Task brief
Could you copy each line of the listing below that has the word "width"?

Excerpted data
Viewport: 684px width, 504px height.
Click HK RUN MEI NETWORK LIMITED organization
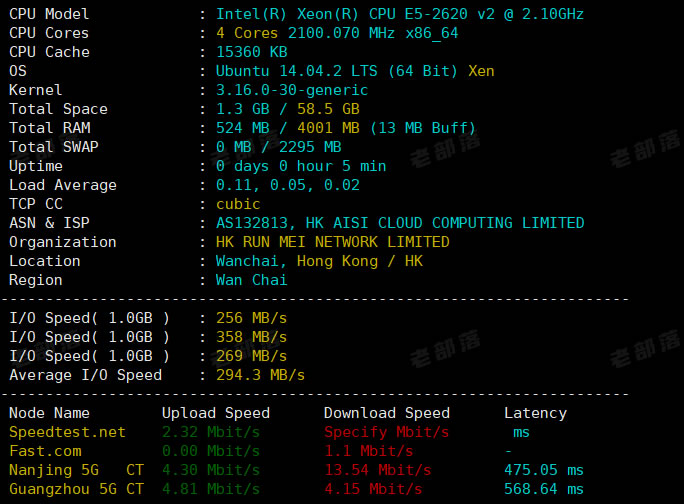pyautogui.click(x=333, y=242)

...

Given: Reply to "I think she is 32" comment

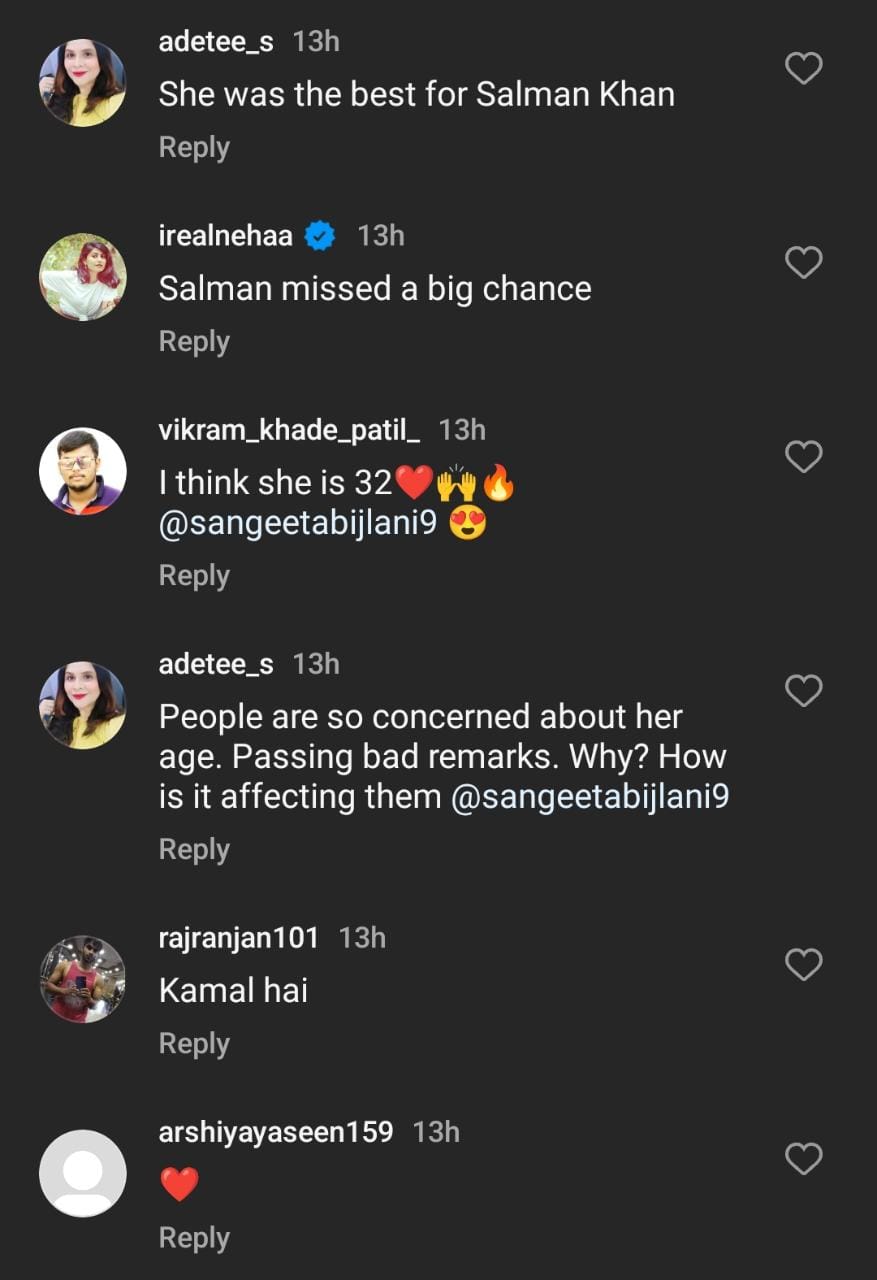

...

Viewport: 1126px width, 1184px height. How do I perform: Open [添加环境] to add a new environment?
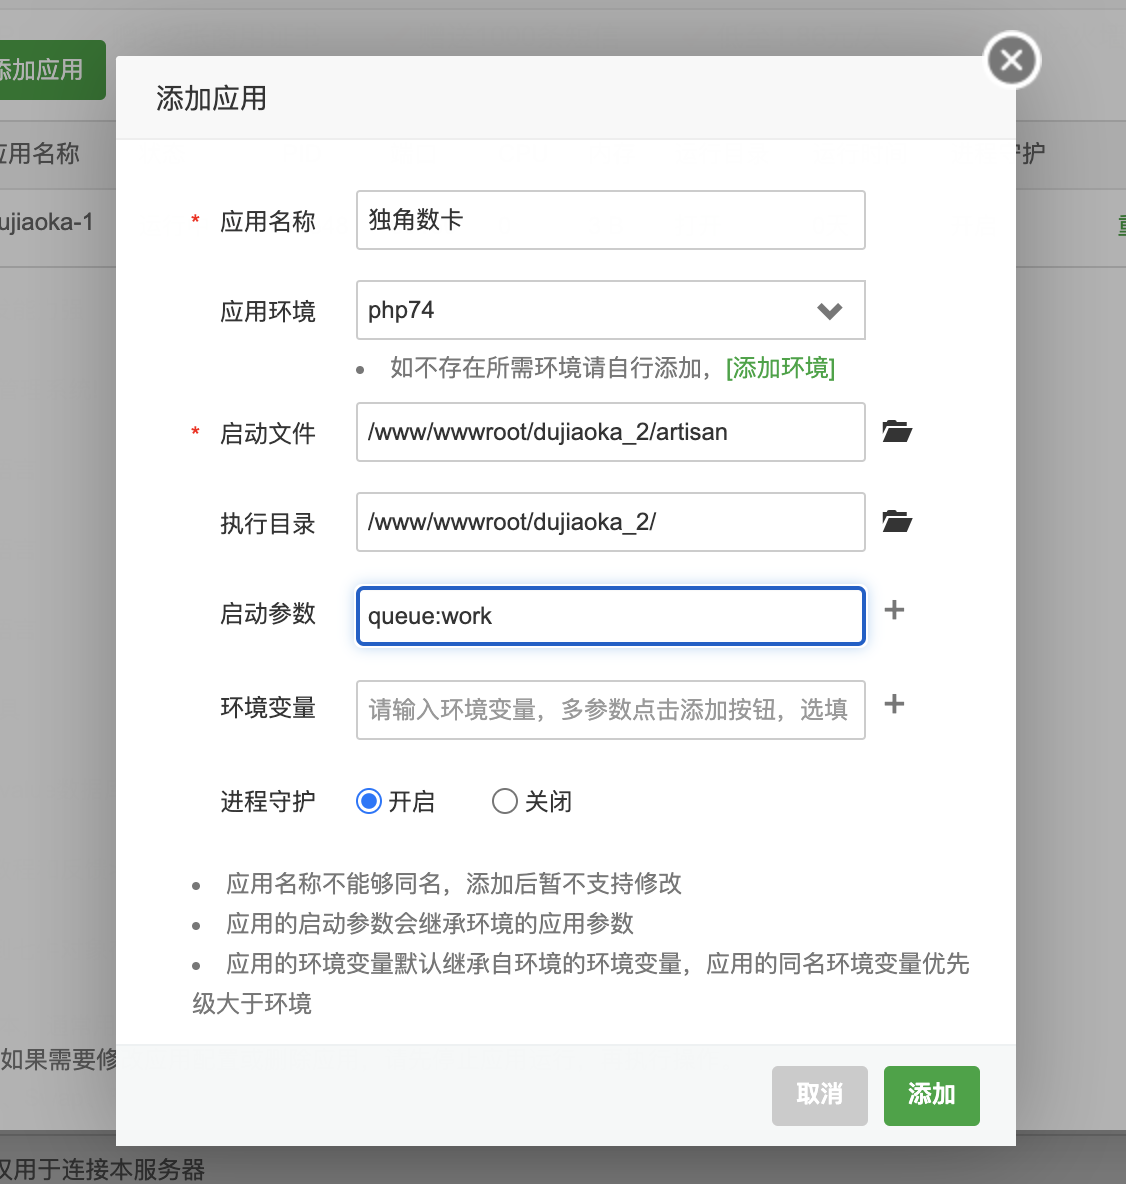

Answer box
Viewport: 684px width, 504px height.
Viewport: 1126px width, 1184px height. How do I perform: Open [添加环境] to add a new environment?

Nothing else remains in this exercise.